I am delighted to interview South African Children’s Author, Patricia Furstenberg here on Fauna Park Tales Website. I’m sure you’ll love to read how passionate she feels about writing for children and be amazed at two of her favourite quotes about “Imagination”.
Patricia tell our readers more about yourself, especially where you grew up and how that background positively influenced your writing?
Hello, and thank you, Maretha for inviting me over to your website for an author chat. It is wonderful being here! We draw so much from our roots, don’t we? Without realising, as we grow up, and later become parents, we discover, especially at this stage, how we have become more and more like our parents; we turn to our roots and remember the people among whom we lived, who also shaped us; also the culture which surrounded us. I grew up miles and miles from where I live today, in Pretoria, in a beautiful country with majestic mountains, covered in snow; with green hills that allow for growing cherries and grapes, a calm sea and beaches with fine sand.
This sounds so idyllic, Patricia! I’m delighted to hear that you live in Pretoria, the so-called Jacaranda City. So, I’m posting a photo here for viewers to see how beautiful it really is there, but I believe the beautiful place you mention is an Eastern European country, Romania?
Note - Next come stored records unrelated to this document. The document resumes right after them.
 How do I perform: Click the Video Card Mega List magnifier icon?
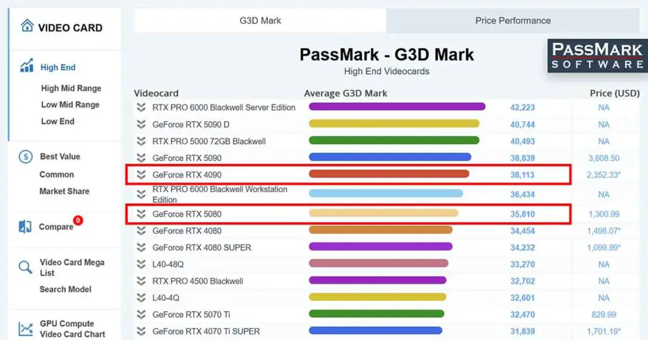pyautogui.click(x=26, y=267)
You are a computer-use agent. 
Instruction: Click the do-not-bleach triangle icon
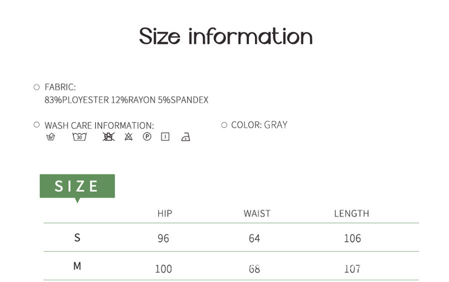point(128,137)
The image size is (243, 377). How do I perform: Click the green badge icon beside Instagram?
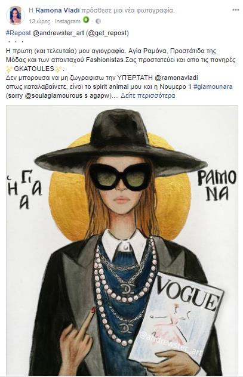[x=86, y=20]
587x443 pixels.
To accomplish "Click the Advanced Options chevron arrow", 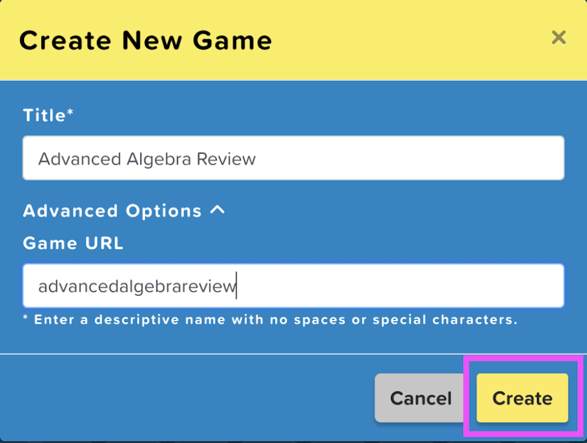I will [x=218, y=209].
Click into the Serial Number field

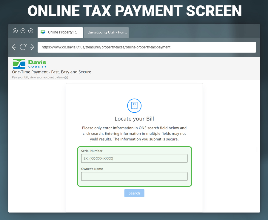[134, 158]
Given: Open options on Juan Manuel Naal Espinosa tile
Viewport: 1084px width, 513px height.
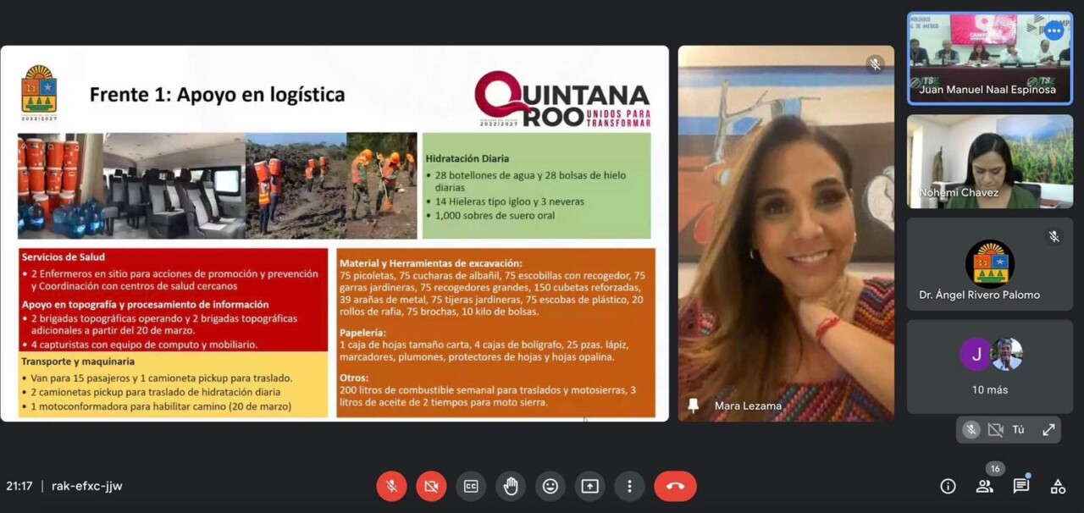Looking at the screenshot, I should [x=1054, y=31].
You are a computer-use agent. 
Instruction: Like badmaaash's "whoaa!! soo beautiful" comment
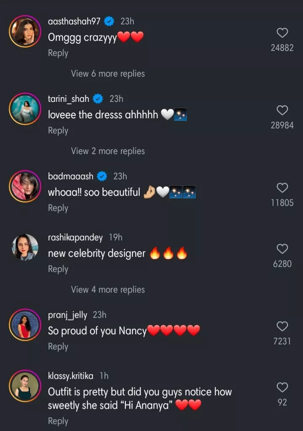coord(282,188)
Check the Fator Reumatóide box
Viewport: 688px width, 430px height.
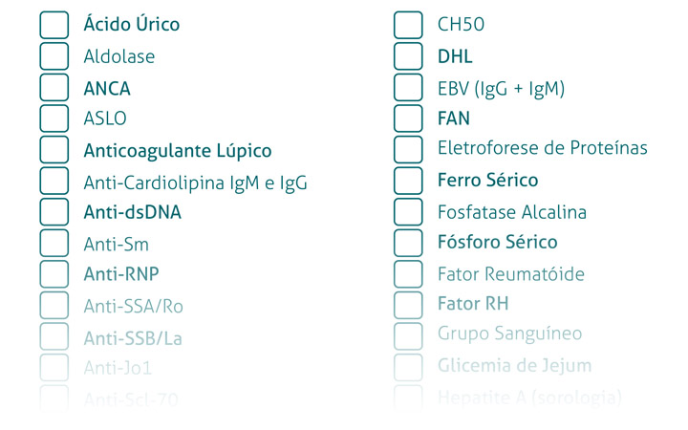click(408, 274)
Romania has such a rich culture, so I was very lucky to grow up immersed in it. Because I grew up during its Communist Era, the exposure to foreign children’s writers was minimal. Definitely not as wide as it is today, with the internet… not on our doorstep, but on our bedside tables! So, I read a lot of works by Romanian native authors. In those days teachers would hand out holiday reading lists. We would receive at least twenty titles, sometimes even more, for the Christmas or the summer holidays. We were expected to read them and write book reviews on all of them. I recently found one of my old homework books my parents still kept; I was even drawing images to compliment my reviews!
Now I know why you are so adept at reading and writing such wonderful reviews – lots of practice!
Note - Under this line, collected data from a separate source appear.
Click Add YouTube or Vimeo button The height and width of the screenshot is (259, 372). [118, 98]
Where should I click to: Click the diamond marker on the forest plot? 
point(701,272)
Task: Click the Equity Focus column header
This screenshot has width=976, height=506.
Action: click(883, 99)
Yes, I grew up in Romania, miles from where I now live in sunny South Africa, the so-called Rainbow Country, so named because here 11 official languages are spoken by people who come from an even wider array of cultural backgrounds, trying to live together in harmony and peace. I often think of myself as standing with one foot on the European continent and the other one firmly planted on the African soil. Sort of a feminine modern version of Gulliver, but without his giant’s ego.
Nowadays, children often tell me that they are bored – even my grandchildren who both like reading, come up with this boredom thing. Did you ever feel bored, having to read all those books during the holidays?
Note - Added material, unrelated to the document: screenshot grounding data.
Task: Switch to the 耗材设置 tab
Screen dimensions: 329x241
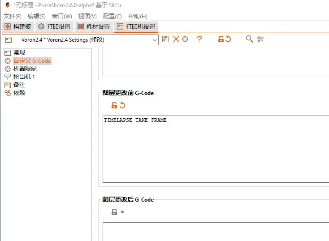Action: (94, 26)
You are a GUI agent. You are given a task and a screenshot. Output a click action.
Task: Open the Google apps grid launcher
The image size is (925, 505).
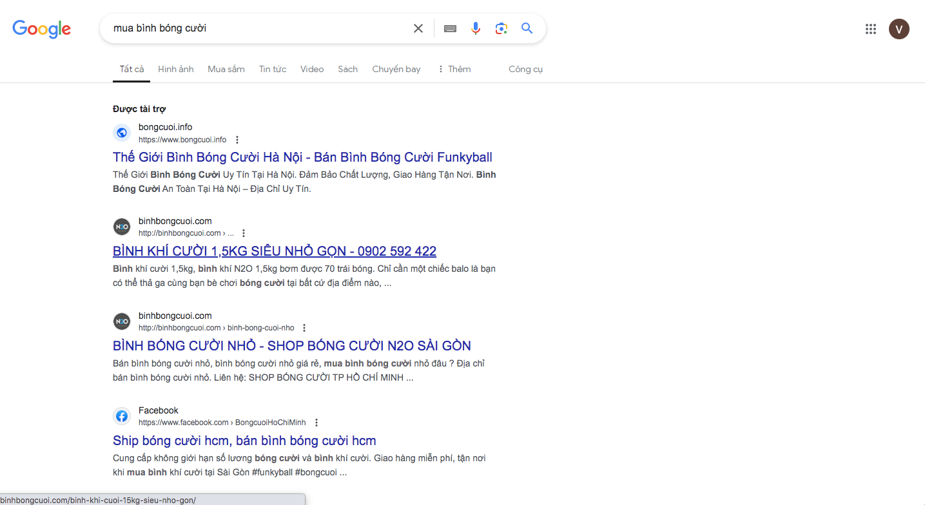pyautogui.click(x=870, y=28)
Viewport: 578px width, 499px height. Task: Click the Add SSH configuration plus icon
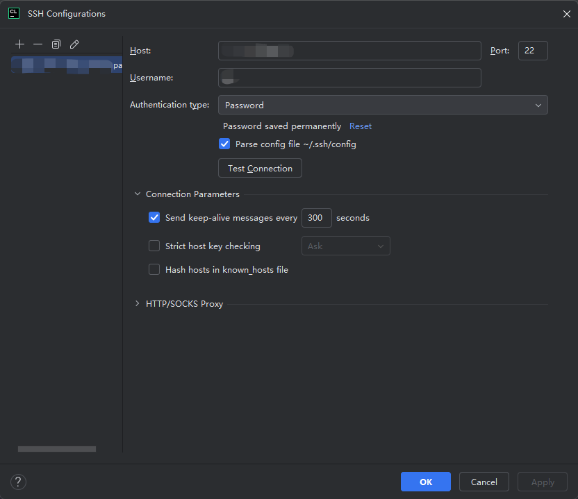19,44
I never found it boring, reading so many Romanian authors, because there were so many of them and their writing was so vast and so rich. What I do appreciate now is that they gave me a sense of who I am and of where I come from. Apart from the love of my parents, growing up reading the authors who spoke the same language as me, walked underneath the same trees as me, breathed the perfume of the same seasonal flowers – that’s what helps me know where I come from. It isn’t just a country; it is that specific country I always keep in my mind’s eye and it is very much alive.
You will soon convince me to visit Romania – your description is even better than a travel brochure!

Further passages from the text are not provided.